* [What is required] Among the records that follow, set down only the lines from the one containing "Click the Заголовок" to the one containing "The width and height of the screenshot is (403, 418).", both included, exactly.
*** Opening of Provided data ***
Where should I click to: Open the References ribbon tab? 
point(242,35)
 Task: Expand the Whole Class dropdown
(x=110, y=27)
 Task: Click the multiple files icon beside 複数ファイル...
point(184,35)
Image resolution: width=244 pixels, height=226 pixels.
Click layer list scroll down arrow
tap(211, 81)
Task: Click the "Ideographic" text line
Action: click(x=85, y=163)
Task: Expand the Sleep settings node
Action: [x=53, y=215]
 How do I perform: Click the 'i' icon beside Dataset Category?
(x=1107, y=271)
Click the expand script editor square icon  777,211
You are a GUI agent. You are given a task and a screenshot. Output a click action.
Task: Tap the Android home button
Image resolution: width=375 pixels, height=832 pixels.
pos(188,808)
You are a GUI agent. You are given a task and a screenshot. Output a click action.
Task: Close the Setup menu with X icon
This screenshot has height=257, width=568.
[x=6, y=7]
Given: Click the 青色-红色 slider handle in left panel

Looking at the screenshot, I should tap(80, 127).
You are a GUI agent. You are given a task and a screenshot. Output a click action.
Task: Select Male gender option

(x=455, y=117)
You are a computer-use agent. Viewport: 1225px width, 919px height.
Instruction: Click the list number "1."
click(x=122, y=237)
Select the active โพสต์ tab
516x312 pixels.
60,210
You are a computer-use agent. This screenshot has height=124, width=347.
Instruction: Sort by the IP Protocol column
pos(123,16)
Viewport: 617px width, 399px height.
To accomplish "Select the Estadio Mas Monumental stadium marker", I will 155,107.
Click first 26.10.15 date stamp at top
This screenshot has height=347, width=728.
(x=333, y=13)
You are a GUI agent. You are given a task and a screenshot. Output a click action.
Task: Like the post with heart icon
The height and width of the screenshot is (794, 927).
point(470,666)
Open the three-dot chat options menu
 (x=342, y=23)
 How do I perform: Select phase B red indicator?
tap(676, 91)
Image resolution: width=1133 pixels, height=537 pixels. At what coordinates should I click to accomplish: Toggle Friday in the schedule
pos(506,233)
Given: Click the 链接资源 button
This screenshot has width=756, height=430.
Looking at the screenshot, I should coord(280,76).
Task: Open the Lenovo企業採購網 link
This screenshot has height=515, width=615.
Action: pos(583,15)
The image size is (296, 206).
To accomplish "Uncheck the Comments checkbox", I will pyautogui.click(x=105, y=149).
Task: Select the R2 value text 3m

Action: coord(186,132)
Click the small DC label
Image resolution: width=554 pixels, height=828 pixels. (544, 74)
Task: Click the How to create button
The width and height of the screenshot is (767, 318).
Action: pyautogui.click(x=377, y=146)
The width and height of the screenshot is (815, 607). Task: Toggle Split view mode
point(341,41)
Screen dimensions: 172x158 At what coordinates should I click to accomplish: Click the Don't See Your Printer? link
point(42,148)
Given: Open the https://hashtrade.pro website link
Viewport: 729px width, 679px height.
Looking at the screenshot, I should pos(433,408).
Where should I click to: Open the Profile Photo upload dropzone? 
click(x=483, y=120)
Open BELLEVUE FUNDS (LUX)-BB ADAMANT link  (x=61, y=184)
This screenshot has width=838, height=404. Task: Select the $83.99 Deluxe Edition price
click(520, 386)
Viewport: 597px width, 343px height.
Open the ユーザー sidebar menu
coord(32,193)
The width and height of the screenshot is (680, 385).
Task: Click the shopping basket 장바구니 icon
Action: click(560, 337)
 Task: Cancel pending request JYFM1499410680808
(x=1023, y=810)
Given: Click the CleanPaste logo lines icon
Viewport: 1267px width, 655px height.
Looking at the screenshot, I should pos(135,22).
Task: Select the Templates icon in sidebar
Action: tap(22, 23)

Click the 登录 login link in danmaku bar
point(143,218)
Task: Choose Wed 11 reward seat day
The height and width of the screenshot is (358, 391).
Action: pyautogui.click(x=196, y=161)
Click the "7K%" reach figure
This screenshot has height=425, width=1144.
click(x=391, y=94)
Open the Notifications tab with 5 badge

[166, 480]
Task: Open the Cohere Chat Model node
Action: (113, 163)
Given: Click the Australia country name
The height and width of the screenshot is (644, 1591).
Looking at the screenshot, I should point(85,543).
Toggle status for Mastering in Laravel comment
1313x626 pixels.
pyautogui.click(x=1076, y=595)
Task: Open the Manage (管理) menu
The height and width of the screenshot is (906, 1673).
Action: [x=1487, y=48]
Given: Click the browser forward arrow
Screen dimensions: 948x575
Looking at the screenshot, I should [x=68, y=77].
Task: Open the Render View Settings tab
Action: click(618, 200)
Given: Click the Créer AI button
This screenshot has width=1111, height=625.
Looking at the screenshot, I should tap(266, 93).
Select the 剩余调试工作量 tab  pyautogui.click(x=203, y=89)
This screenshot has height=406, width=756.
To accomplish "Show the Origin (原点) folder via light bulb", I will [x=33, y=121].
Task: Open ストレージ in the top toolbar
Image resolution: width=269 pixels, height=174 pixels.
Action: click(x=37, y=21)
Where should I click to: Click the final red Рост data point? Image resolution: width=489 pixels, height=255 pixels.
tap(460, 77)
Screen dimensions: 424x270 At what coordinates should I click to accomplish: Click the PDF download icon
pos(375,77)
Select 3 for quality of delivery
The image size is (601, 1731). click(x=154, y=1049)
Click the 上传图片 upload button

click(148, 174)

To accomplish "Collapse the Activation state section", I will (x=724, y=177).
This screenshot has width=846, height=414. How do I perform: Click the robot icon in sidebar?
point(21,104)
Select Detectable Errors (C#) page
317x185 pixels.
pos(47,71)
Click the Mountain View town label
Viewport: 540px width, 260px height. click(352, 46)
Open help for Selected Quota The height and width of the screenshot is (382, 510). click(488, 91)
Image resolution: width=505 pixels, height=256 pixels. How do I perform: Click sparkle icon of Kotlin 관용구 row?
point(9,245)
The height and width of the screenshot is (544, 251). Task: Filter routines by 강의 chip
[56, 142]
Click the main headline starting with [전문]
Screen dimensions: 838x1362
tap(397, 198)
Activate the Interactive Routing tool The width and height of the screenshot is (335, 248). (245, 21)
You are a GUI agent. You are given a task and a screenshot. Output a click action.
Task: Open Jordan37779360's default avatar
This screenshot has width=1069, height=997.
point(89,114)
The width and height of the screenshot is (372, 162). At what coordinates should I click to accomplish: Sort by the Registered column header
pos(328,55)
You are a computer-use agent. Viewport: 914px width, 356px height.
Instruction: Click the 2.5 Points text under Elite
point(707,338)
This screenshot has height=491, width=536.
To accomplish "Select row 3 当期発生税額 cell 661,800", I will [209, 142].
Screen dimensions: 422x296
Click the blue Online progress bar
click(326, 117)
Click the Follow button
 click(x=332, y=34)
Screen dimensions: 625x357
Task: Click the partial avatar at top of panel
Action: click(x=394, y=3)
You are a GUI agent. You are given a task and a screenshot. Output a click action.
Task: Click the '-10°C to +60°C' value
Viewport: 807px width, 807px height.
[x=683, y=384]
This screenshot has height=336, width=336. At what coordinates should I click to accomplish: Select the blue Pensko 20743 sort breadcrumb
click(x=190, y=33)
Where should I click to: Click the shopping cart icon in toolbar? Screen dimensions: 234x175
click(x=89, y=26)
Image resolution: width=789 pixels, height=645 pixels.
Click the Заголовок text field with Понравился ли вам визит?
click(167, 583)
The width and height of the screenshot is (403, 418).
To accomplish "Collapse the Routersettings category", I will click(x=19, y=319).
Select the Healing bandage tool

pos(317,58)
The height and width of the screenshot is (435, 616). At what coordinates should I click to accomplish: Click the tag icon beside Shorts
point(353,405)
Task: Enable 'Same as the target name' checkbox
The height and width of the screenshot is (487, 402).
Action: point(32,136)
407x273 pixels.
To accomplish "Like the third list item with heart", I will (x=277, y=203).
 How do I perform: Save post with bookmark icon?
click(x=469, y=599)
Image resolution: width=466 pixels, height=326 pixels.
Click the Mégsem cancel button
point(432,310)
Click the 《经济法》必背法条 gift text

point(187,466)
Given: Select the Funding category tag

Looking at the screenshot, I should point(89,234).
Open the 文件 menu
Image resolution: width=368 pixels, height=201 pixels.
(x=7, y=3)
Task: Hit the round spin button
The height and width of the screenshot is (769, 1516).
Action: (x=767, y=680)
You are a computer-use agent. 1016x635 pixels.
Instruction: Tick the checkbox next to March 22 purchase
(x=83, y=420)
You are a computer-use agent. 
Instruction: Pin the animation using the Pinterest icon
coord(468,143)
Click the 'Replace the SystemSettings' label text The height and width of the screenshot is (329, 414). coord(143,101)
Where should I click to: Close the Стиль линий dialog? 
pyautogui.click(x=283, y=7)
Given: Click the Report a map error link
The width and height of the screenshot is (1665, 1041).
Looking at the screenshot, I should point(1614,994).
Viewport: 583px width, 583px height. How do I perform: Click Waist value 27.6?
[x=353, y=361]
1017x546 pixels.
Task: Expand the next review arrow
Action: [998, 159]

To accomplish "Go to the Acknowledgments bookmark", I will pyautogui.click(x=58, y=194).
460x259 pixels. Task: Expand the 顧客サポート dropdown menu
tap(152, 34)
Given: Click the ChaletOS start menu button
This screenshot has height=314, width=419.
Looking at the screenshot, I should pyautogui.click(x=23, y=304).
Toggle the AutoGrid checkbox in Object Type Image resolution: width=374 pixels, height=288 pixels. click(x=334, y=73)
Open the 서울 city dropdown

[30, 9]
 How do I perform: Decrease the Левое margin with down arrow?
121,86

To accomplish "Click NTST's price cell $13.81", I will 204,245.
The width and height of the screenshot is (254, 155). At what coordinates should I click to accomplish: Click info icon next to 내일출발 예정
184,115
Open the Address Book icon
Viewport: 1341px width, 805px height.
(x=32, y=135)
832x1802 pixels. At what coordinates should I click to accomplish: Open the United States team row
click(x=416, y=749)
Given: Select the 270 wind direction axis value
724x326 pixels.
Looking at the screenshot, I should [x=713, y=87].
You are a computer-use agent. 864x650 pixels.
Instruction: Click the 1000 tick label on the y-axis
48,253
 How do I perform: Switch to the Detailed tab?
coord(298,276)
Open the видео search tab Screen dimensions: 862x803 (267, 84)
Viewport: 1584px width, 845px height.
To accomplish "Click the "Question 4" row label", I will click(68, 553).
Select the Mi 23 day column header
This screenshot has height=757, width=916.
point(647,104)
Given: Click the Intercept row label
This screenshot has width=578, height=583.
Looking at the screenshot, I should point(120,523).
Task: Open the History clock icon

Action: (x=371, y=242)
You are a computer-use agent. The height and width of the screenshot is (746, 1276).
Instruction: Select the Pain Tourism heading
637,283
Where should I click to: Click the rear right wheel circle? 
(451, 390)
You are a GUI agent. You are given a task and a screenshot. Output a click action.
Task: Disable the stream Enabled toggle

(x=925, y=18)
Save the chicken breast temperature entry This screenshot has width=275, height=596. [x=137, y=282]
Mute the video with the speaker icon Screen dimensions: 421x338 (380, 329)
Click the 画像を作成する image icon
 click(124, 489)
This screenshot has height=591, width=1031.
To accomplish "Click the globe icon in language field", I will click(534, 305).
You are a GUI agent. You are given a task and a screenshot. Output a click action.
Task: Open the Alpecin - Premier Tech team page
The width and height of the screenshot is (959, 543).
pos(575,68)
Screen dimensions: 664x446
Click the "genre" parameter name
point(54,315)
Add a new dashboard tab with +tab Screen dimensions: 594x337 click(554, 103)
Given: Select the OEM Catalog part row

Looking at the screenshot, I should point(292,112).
*** Close of Provided data ***
* [Written reply]
Click the Заголовок text field with Понравился ли вам визит?
click(167, 583)
The width and height of the screenshot is (403, 418).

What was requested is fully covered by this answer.